Sunday, December 5, 2010

Self-portrait in abstract painting.

First series: Conscious (Left brain)

My first series is more conscious, with recognisable elements such as hands and the calendar.
As I was exploring the different materials, I think I might have thought too much into how I’m going to present myself in my art. Hence, it turned out to be not as abstract as it might be.



Second Series: Subconscious (Right brain)
My second series is subconscious. My repeated element that is similar to my first, probably might be the reaching out to the beyond, with all the twirling line movements. When I had to choose, which painting I dislike, I chose my last 2 pieces. I did not really understand why, only until I completed painting my third series, then I looked back and I realised why. When I was painting my last 2 pieces, it was in very fast circular movements, I felt as if my emotional outlet burst and I wanted to scream so I stopped painting. I guess that’s why Juneo said he can’t really see me in my art because I realised I probably didn’t want to get there, only until my third series.



Third series: Subconscious vs. Conscious (Left and Right brain)

In my third series, I knew I had to let myself out.

So I closed my eyes and started painting with pastel colours, it was only after I finished painting my third series, then I studied the sequence and I was surprised what my subconscious was doing. My first is soft and child-like.



For my second-piece, more colours and layers were added, I think it meant my growing up years, both seemed to be reaching out to something.

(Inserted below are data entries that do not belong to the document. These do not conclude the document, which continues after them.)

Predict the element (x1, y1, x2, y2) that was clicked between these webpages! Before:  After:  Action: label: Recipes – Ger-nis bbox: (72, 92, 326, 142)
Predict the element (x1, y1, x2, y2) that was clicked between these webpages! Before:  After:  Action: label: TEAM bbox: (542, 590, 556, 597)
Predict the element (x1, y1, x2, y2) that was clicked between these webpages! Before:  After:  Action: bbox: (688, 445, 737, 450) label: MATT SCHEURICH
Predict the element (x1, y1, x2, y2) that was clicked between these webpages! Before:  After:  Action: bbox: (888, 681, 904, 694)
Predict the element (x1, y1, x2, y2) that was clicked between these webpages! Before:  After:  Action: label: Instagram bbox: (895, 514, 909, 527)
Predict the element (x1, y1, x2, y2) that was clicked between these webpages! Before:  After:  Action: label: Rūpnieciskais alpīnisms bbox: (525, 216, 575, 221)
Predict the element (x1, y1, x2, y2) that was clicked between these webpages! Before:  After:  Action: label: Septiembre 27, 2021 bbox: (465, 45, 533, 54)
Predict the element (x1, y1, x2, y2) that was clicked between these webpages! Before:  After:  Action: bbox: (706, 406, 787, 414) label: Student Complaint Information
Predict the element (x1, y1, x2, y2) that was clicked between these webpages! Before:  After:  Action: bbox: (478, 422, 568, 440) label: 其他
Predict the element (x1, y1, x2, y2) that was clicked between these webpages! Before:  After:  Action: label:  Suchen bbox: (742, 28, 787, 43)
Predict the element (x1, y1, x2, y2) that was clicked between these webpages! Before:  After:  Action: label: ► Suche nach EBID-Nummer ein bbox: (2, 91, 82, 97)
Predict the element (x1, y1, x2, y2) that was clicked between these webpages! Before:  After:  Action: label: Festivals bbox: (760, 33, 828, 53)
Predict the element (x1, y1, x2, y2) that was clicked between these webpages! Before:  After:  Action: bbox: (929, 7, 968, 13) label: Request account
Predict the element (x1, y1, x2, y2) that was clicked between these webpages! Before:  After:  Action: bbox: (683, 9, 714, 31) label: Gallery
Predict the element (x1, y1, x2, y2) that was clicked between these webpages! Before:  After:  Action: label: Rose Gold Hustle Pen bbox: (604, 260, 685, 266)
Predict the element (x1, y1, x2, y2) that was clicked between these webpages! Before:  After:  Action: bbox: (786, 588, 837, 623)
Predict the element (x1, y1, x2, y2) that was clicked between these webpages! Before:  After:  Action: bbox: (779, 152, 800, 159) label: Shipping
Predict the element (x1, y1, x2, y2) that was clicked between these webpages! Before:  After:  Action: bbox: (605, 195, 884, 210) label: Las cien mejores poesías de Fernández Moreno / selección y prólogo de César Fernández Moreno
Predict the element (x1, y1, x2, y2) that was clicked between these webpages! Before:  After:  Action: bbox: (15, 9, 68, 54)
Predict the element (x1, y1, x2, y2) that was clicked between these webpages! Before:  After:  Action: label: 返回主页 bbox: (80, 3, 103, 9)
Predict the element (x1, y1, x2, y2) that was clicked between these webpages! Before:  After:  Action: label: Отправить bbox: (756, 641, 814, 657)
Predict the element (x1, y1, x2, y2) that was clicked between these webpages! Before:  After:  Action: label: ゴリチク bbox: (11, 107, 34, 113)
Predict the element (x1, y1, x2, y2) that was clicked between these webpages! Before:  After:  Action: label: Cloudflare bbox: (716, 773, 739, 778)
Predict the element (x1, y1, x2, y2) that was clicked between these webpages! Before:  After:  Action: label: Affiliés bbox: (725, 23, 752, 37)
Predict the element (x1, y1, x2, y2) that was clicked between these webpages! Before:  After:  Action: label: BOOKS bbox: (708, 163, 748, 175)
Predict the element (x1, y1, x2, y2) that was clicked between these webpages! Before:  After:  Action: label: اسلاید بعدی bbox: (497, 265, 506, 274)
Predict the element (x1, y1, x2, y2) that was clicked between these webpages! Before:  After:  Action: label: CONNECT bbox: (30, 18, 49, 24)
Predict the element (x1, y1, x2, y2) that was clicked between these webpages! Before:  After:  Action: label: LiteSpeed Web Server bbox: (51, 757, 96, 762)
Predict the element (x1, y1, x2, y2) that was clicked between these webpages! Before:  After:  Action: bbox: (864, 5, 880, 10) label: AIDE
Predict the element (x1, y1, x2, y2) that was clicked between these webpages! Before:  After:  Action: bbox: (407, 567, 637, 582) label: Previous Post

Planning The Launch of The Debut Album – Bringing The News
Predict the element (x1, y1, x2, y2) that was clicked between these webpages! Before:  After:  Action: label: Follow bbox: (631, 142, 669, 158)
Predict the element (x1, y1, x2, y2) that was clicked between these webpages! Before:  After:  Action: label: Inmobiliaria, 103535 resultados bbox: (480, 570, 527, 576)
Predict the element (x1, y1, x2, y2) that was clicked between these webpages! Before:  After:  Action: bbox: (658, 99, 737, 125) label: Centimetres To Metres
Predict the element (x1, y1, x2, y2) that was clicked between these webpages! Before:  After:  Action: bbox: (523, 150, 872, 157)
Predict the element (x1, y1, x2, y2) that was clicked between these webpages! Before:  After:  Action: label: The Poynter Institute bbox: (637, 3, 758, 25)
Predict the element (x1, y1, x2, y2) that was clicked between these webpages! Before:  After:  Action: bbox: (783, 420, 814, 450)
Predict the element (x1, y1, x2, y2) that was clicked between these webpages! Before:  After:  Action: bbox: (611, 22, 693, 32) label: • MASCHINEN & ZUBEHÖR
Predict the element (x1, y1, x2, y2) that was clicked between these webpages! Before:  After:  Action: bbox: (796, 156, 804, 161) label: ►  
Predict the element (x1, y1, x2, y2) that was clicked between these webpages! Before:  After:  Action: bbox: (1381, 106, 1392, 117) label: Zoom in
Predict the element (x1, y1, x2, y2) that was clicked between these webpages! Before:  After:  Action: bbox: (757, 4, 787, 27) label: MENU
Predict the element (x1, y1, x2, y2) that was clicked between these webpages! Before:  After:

When I completed this painting, and studied it. I wanted to cry and when that happened, I realised yes, that painting is me.
Firstly, I closed my eyes and painted with this pink and purple tone, I think it represents me, then I painted with different colours using downward-strokes. Finally, I dripped red paint at the start of my strokes.
I think I am born naturally cheerful, but I went through so many extreme-ends in life, like my family goes from poor to rich, then rich to bankrupt, I changed as a person academically from last to top in class, from being cheerful to ever wanting to take my own life. All these are just some examples.


I think the strokes would represent all the cross-roads I’ve been.
I looked back at my sketchbook, I realised there’s a lot of childhood memories, calendars or clocks, it meant how time files, and sometimes I felt so much older than I actually am because of all the things that happened and shaped my life.
When I looked from afar, it actually looked like me with long hair. This painting represents my life-story.


I painted a female body. I think the spiral movement on the chest represent how I feel, at the same time it became the breast. Just like how I eventually painted the buttock. I think the body is a very powerful element, especially the female body, at least to what I feel. And the purple portion, seemed to be releasing this aura against the yellow portion, which felt like a wall or something that I had to break through.


It’s true that most of my painting looked filled up, I think it really meant how insecure I feel about my life. Like how a split-second can change your life. Just like this darkest of being unable to predict the future. Yet, you have this feeling something bad is going to happen. But there’s a light, which could represent my future, or in respect to my religion, which meant God’s light. As much as I’m bruised internally, I work very hard to be where I am today, and I’m really looking forward to a better future. When I looked back at my last 3 paintings. I realised subconsciously, without knowing, I’ve painted my past, present and future.